Much thanks for an awesome post!

Giulietta, Inspirational Rebel

Jan said...

This IS something to truly celebrate - a breaththrough moment. Truly, what could be more beautiful than a woman accepting her own beauty - both inner and outer. I am so very happy for you. :-) boundlessxoxoxo

toliveinspired said...

What a honest and beautiful post.. It's amazing the way we talk to ourselves where if someone else was saying the things to us that we say to ourselves or about ourselves we would not put up with it or be friends with them.. I found this post via Dirty Footprints blog and am happy I did!

svasti said...

Ah... this is a post I've looked at several times now, but have had trouble leaving a comment for.
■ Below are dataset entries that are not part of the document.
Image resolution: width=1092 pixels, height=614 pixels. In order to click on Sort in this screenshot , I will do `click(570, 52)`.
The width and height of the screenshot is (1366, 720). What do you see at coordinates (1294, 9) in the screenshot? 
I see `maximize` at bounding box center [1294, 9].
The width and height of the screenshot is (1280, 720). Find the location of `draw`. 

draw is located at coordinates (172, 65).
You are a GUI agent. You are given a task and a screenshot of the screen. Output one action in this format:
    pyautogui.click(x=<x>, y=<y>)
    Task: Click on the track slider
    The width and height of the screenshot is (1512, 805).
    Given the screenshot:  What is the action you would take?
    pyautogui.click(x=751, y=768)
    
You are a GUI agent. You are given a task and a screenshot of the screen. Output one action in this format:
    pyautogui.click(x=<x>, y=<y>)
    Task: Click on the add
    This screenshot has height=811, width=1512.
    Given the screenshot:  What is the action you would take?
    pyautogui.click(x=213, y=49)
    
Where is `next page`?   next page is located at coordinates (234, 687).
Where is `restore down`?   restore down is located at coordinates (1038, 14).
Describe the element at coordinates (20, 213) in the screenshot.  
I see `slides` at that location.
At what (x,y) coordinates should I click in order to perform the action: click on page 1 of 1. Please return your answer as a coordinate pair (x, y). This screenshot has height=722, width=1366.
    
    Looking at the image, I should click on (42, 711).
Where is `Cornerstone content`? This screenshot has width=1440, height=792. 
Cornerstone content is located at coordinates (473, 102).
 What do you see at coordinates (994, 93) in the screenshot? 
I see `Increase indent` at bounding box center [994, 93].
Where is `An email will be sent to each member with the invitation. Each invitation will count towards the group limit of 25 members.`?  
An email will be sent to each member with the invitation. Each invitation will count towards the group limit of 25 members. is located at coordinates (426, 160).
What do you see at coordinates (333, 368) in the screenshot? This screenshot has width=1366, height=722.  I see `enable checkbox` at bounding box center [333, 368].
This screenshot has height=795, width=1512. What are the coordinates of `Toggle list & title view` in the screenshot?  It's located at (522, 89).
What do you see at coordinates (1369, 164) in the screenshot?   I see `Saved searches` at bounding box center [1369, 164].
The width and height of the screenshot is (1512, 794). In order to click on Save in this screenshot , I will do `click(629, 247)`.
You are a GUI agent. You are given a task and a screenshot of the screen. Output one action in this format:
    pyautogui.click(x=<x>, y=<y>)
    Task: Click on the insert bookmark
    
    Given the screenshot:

Really, it touched a big fat nerve with me. Which is a good thing really...

Body image issues. Yes. All my life, too. Although I do have a full length mirror in the bedroom (I don't have a basement), I tend not to look at it too closely. It's more for making sure my outfit looks okay than any scrutiny of myself.

After years and years of verbal abuse that included regular declarations of how unattractive I am, it is hard to see anything but my imperfections.

It's a struggle to be able to look in the mirror and tell myself I look "okay" or even (shock-horror!) a little bit pretty. I don't talk about this often because I don't want people thinking that I'm looking for reassurances that it's not true. This is just how my brain is wired and it's very hard to see anything else.

So the way this post ends - it challenges me. Really. I think I can feel like that every now and then, but it's yet to be a regular occurrence...

Vehllia said...

I love your honesty in this blog post. I recently started a blog on dancing and came across yours. Still learning a lot. I would really appreciate your comment on my site. Thank you for shining your light to the world. You're beautiful!